Pernah waktu gue SMP, gue pulang sekolah lebih awal karena guru-guru pada rapat. Myungsoo sama Jennie pergi main entah kemana. Gue jelas lebih milih pulang buat nemenin mama. Pas gue masuk kamar mama..."

Suara Jisoo mulai bergetar saat mengatakan ini.

"...mama udah nggak ada."

Jisoo menutup wajah dengan kedua tangannya dan ia tidak bisa menahan tangisnya lebih lama. Ia selalu berusaha melupakan kenangan pahit itu namun hal tersebut justru makin merangsek masuk ke dalam pikirannya. Ia menangis tersedu-sedu. Rasanya sakit sekali. Dan ia selalu menangis sendiri saat mengingat tentang itu semua.

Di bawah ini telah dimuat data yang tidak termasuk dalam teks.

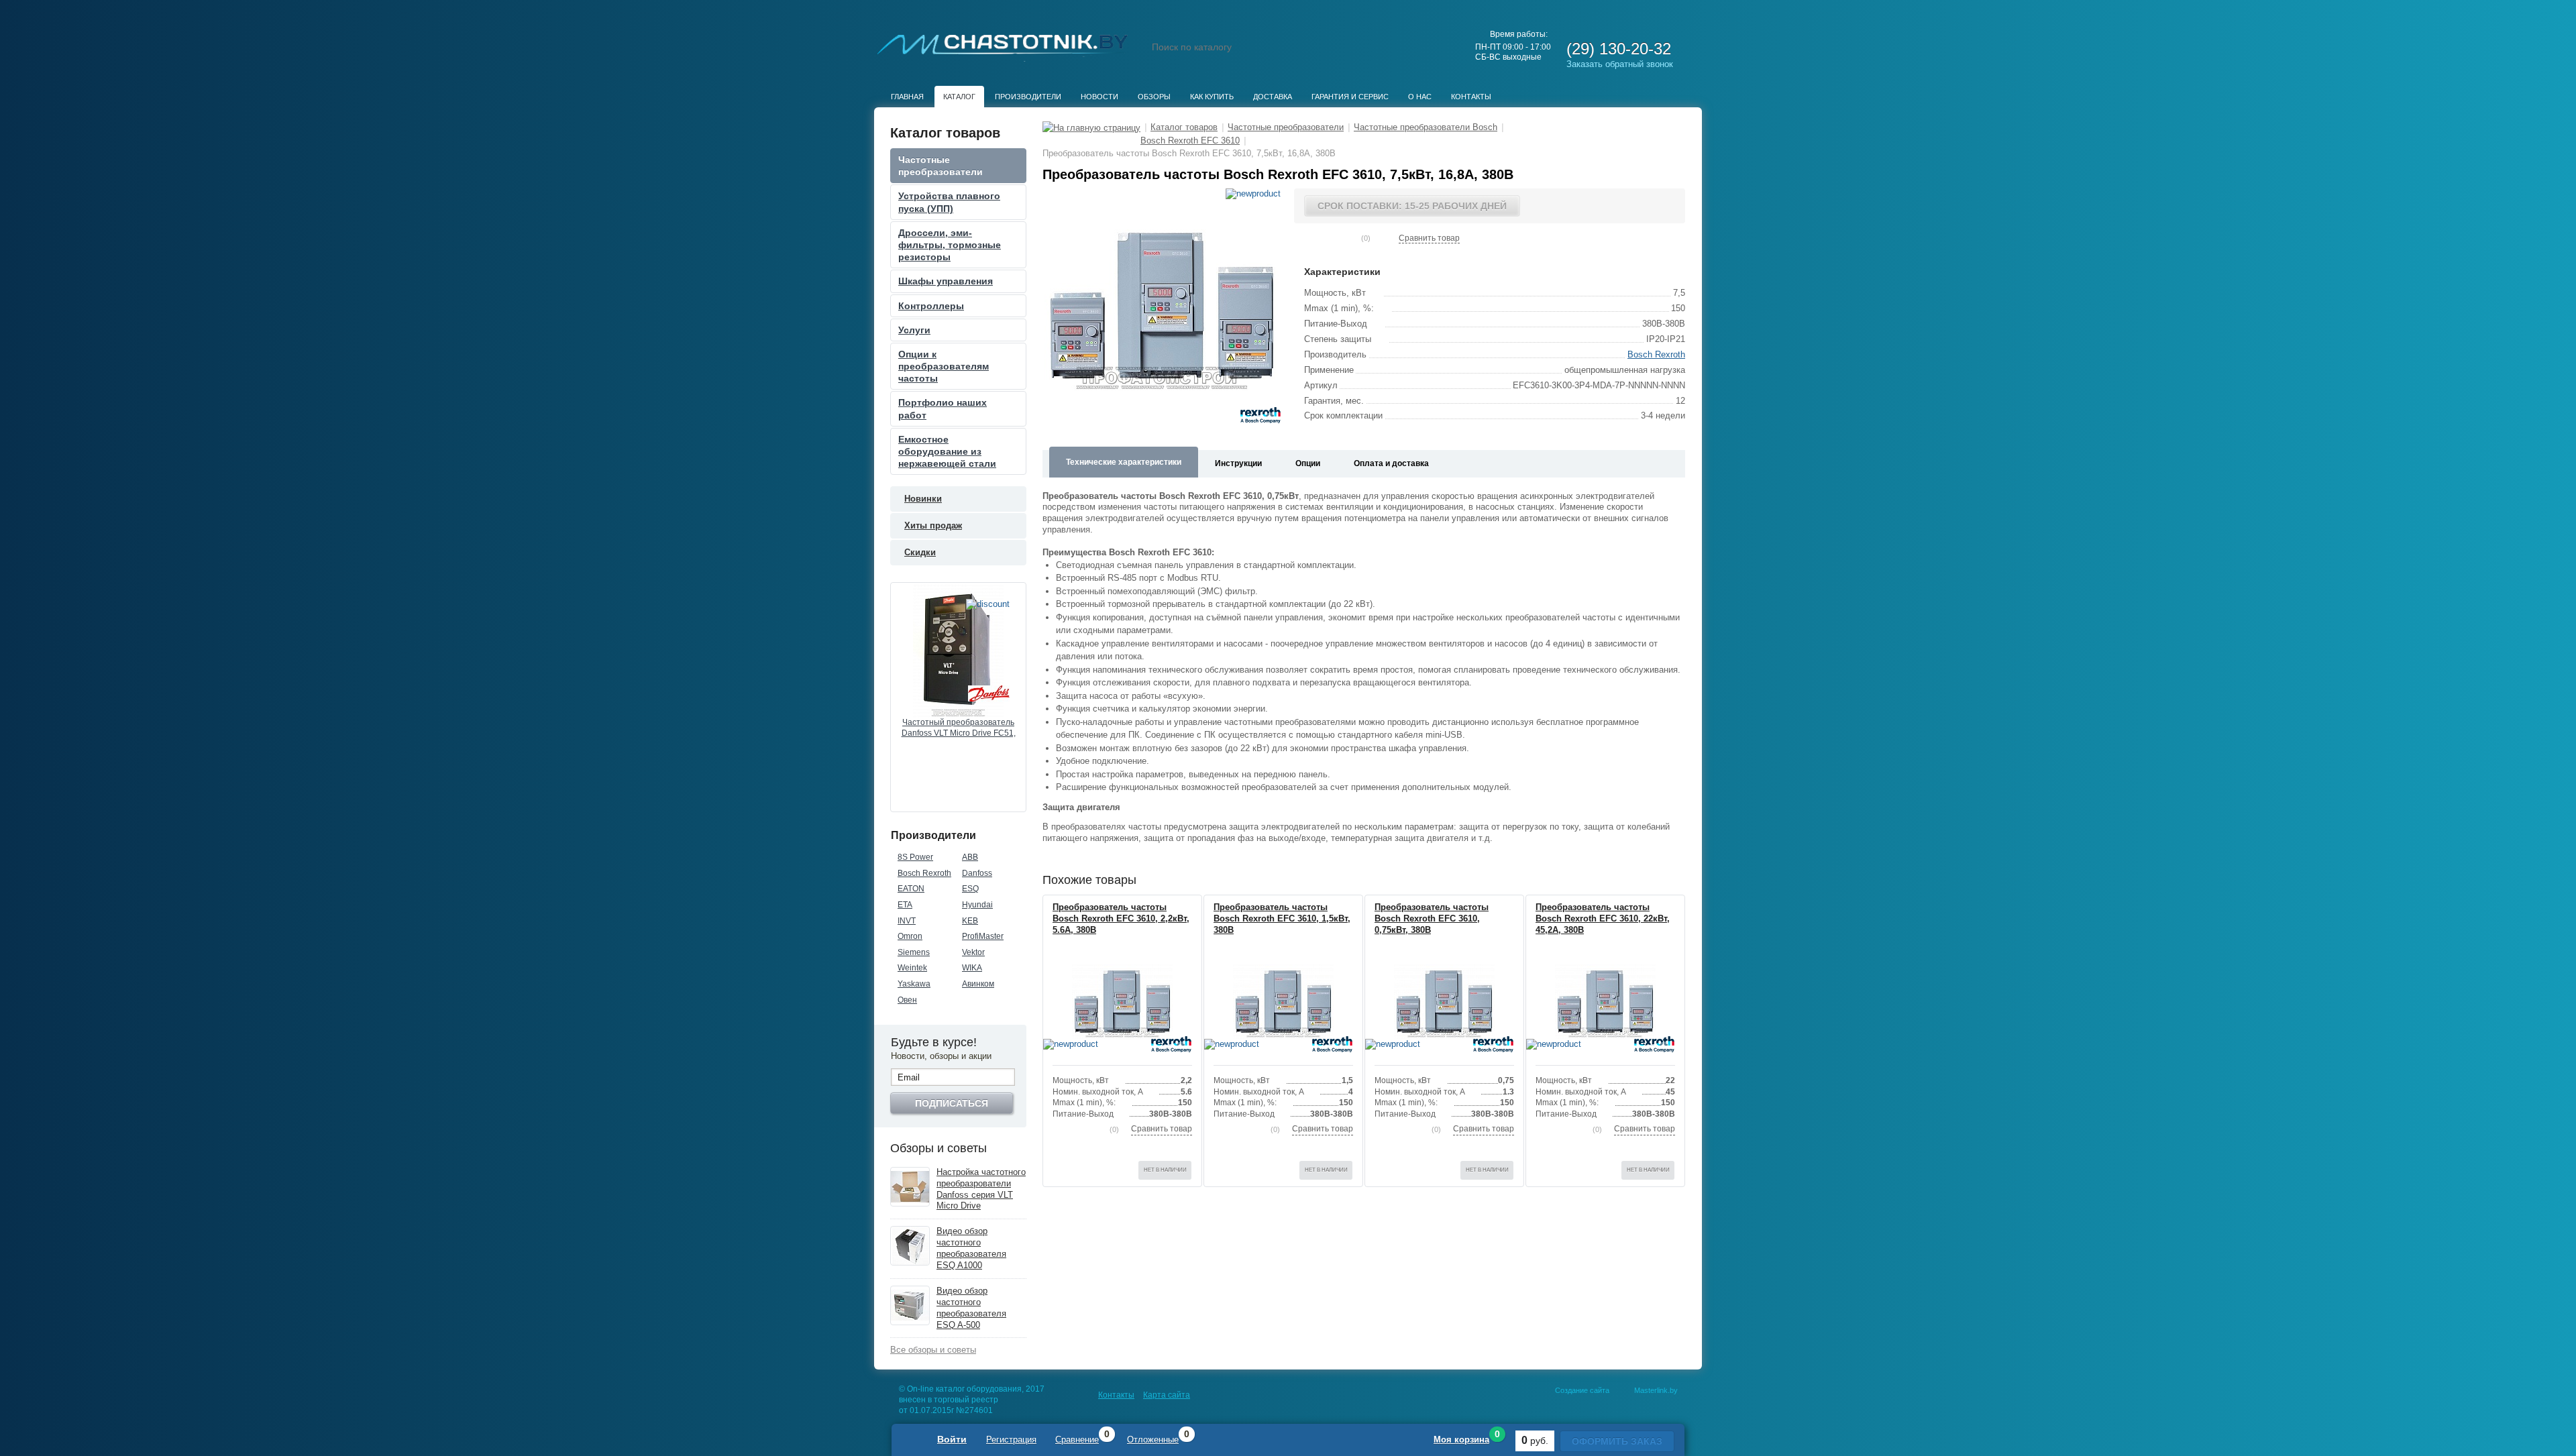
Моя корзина (1461, 1440)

Perlahan Jisoo bisa merasakan lengan Sehun merangkul tubuhnya ke dalam pelukannya.

"Gue di sini. Lo boleh nangis sepuas lo."

Dan tangis Jisoo semakin pecah setelah Sehun mengatakan itu. Setelah 13 tahun, baru kali ini ada orang yang memeluknya untuk menenangkannya selain Tiffany. Sedetik pun dalam hidupnya, Jisoo tidak pernah membayangkan Sehun akan menjadi tumpuannya saat menangis seperti ini.

"Sehun..." gumam Jisoo ketika ia membalas pelukan Sehun.

...

Keesokan paginya, seperti biasa Jisoo menyiapkan sarapan untuk dirinya dan Sehun. Sepertinya semalam ia kelelahan menangis sampai tertidur dan saat bangun, ia sudah berada di ranjang Sehun.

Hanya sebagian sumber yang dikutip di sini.